[start Records provided]

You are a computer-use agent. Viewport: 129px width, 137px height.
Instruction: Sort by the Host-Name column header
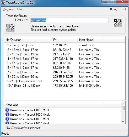[x=91, y=40]
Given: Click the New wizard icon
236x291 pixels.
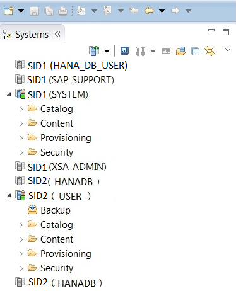Looking at the screenshot, I should coord(8,11).

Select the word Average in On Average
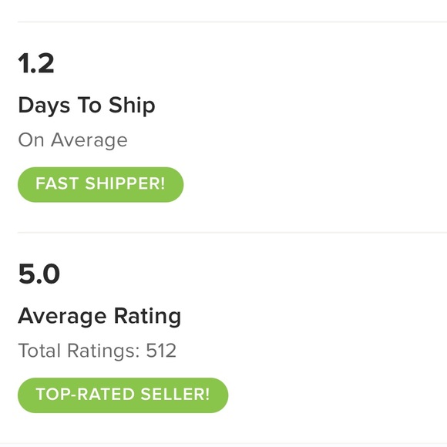coord(89,140)
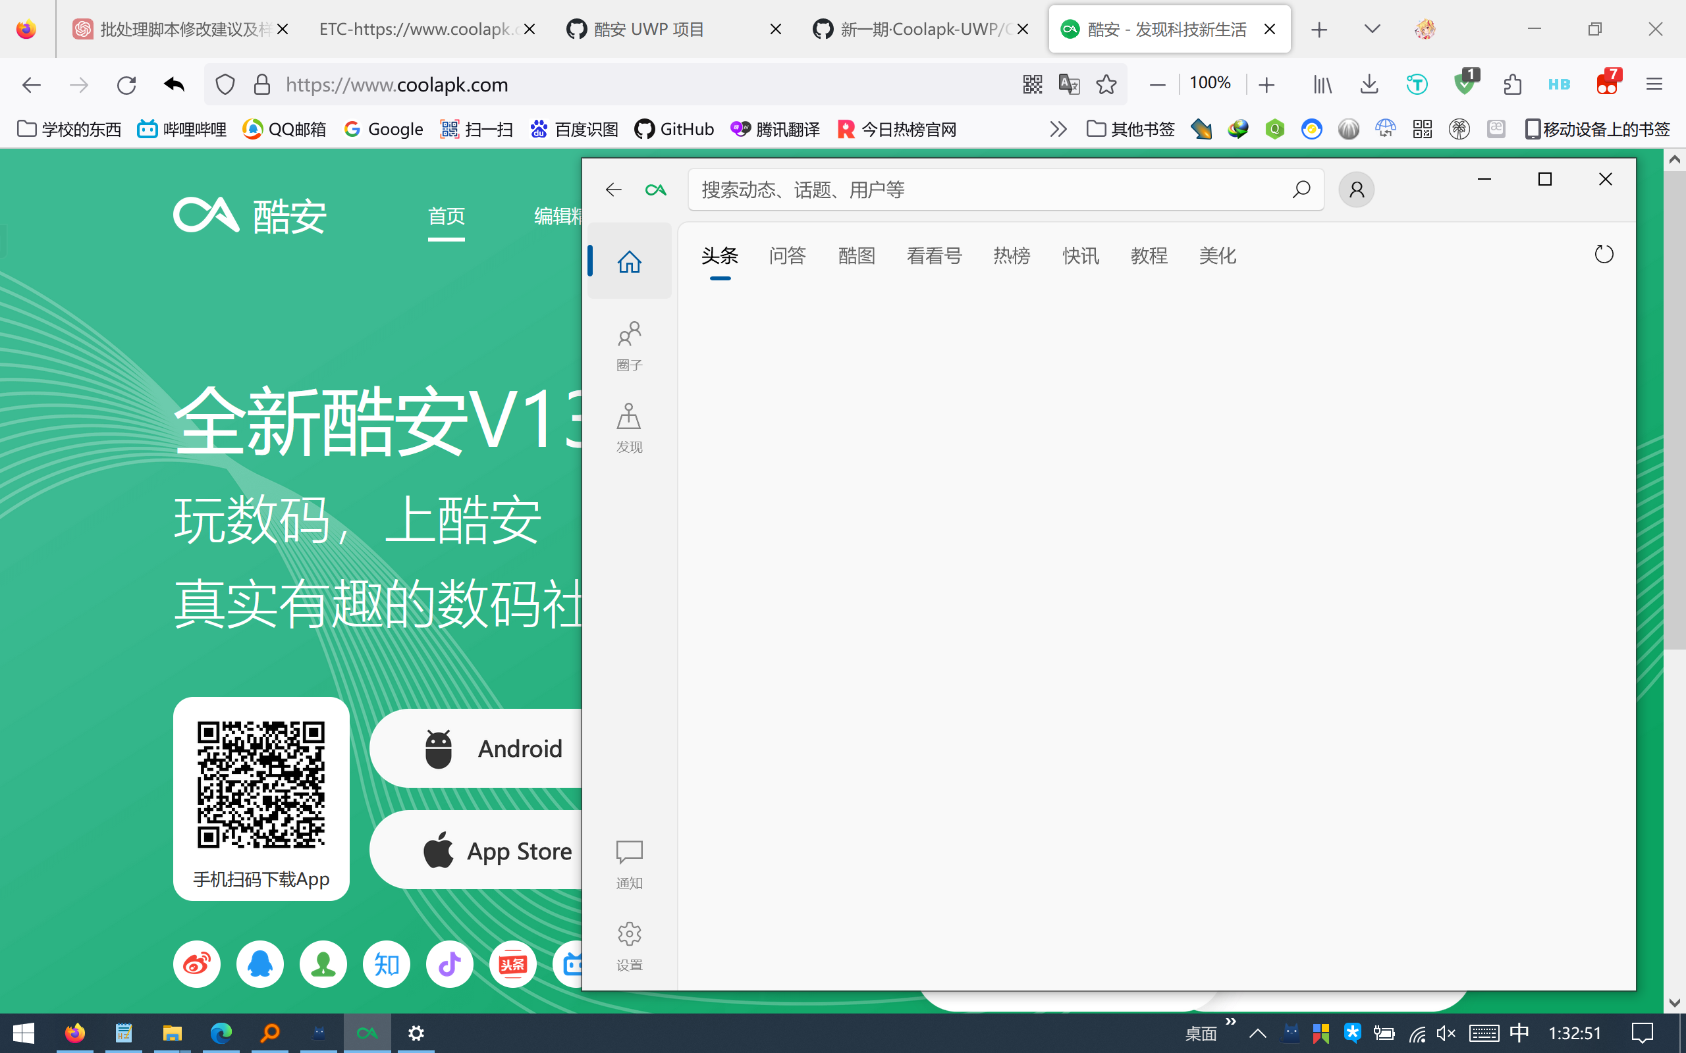Click the zoom out minus control in the toolbar

click(x=1157, y=84)
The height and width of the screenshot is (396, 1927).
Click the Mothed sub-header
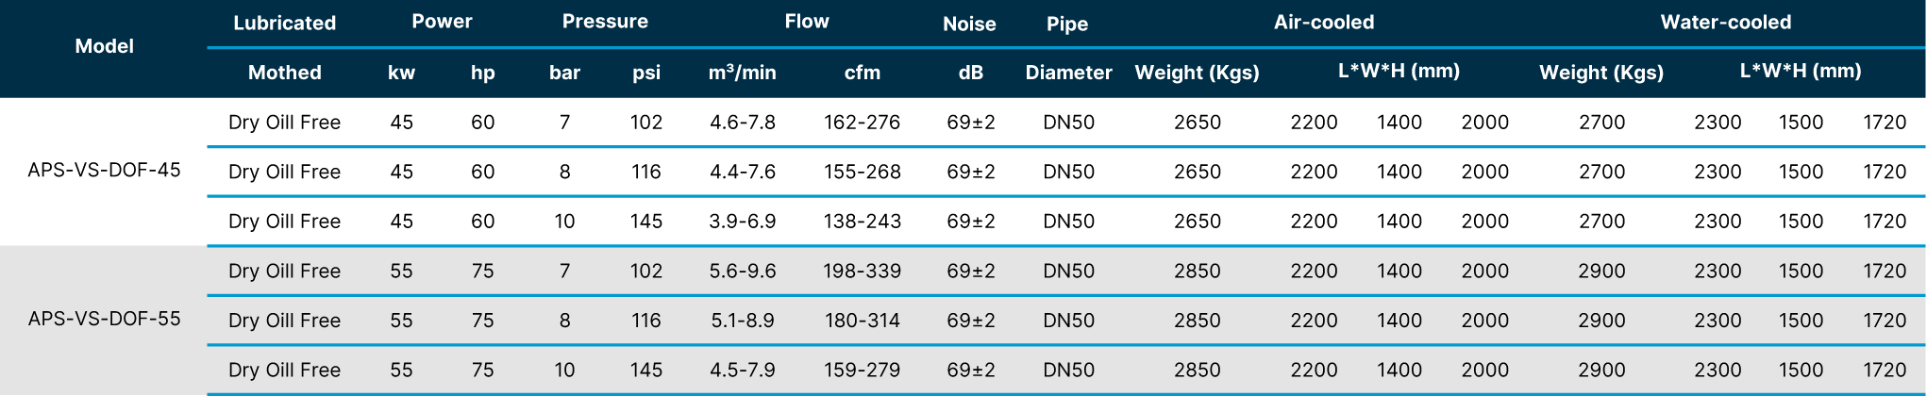click(284, 73)
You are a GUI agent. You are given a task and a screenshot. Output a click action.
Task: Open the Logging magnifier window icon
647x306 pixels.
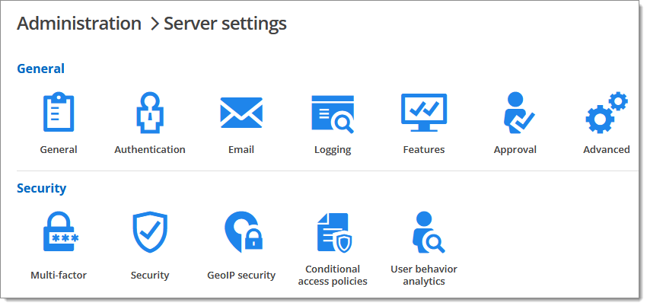[333, 114]
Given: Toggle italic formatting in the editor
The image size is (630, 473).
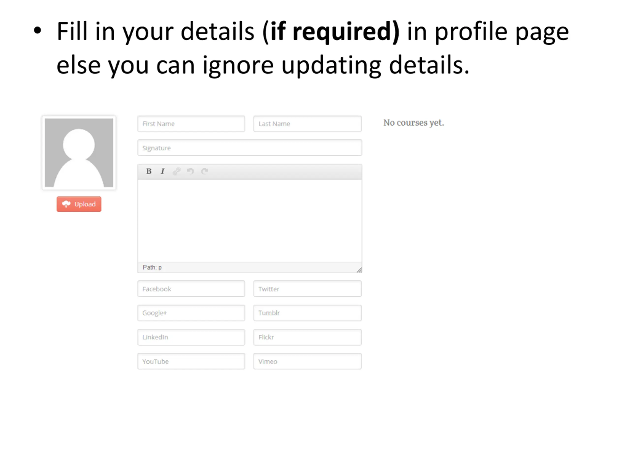Looking at the screenshot, I should pyautogui.click(x=162, y=171).
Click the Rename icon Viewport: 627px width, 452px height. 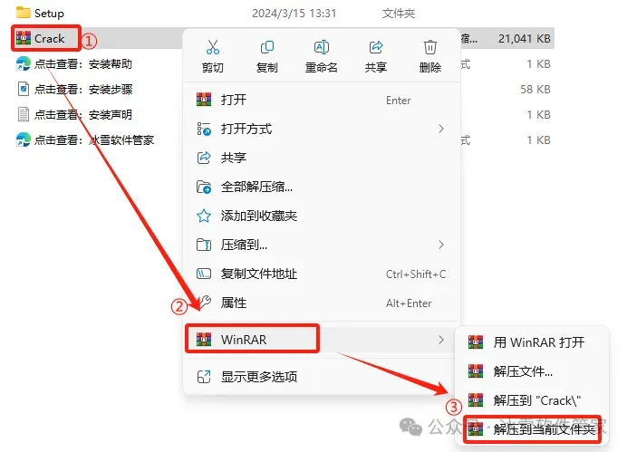point(322,47)
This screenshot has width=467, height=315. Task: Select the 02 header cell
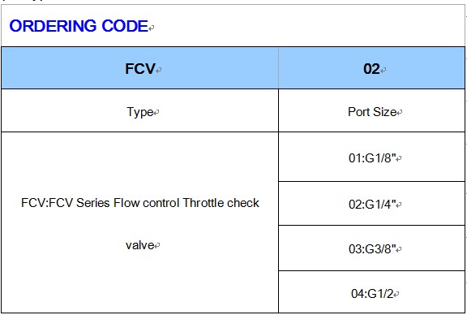pyautogui.click(x=371, y=68)
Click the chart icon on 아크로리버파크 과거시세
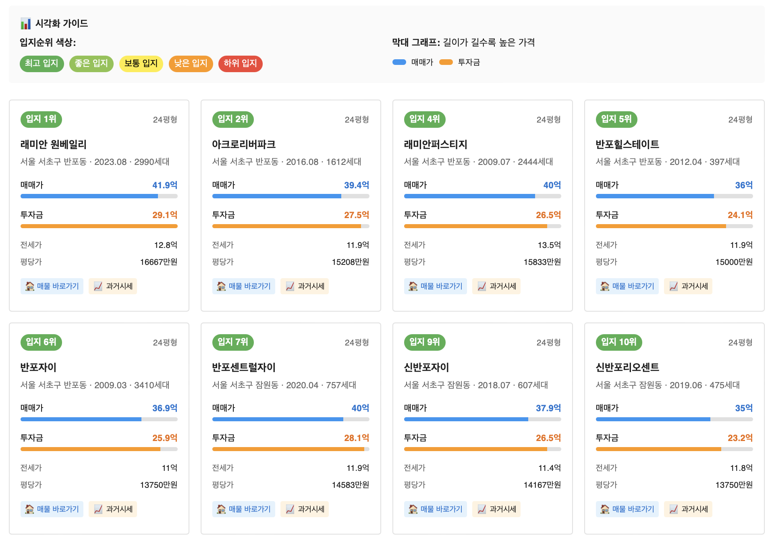The height and width of the screenshot is (541, 772). (289, 286)
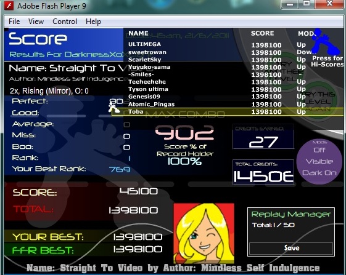Click the SCORE column header
This screenshot has width=346, height=275.
(262, 33)
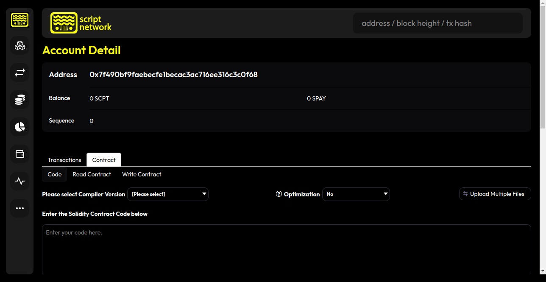Expand the Compiler Version dropdown
546x282 pixels.
[x=168, y=194]
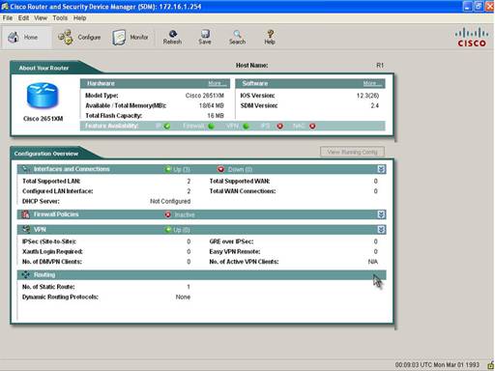Expand the VPN section details
The image size is (495, 371).
pos(381,230)
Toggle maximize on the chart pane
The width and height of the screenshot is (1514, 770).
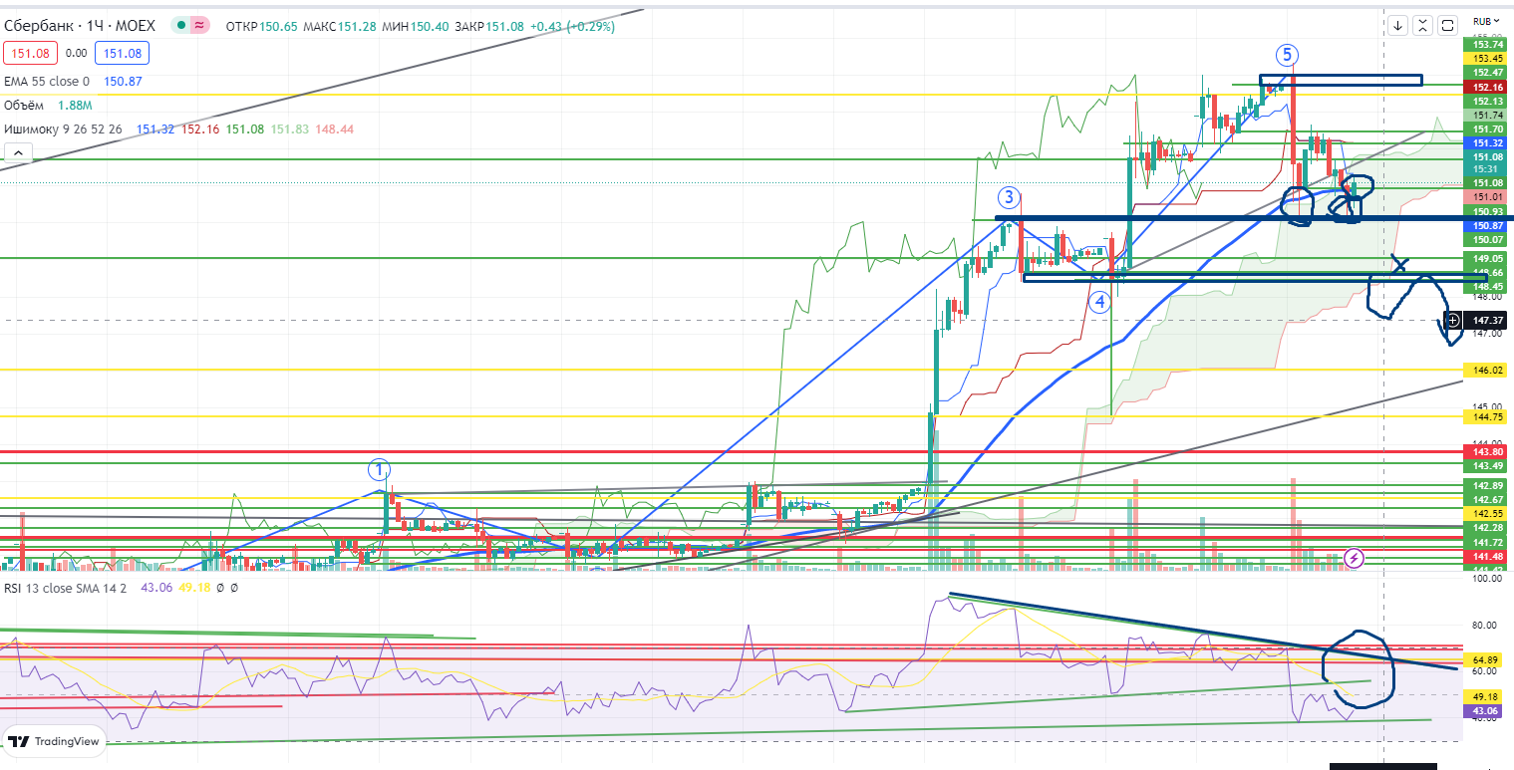tap(1448, 25)

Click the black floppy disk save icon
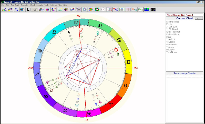(29, 9)
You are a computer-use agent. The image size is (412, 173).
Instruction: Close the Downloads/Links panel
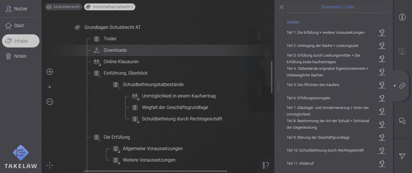point(281,7)
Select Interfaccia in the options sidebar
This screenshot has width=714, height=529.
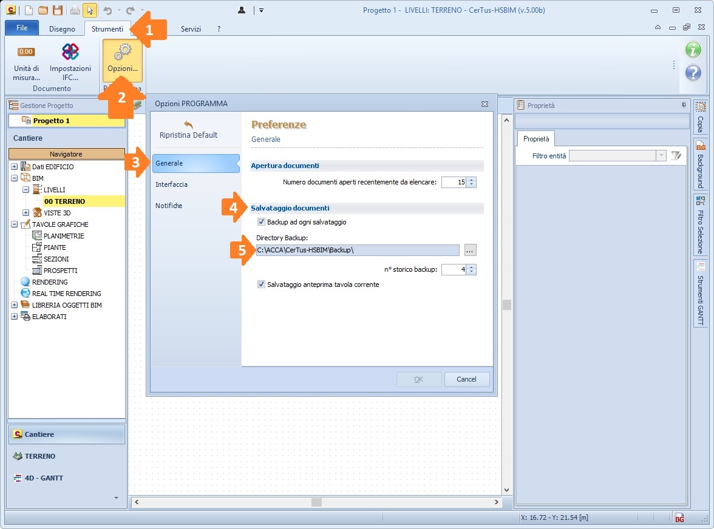pyautogui.click(x=171, y=184)
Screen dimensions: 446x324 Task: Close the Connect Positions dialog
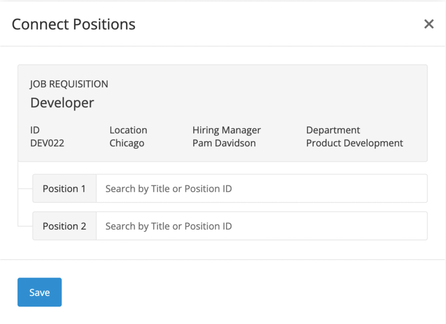coord(429,24)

[end Records provided]

Please write out the lines between the one holding "Toggle maximize on the chart pane" and the one holding "point(281,7)", inclusive. Leave the pictures out of your answer.

Toggle maximize on the chart pane
The width and height of the screenshot is (1514, 770).
tap(1448, 25)

Click the black floppy disk save icon
(29, 9)
You are a computer-use agent. The image size is (412, 173).
Instruction: Close the Downloads/Links panel
point(281,7)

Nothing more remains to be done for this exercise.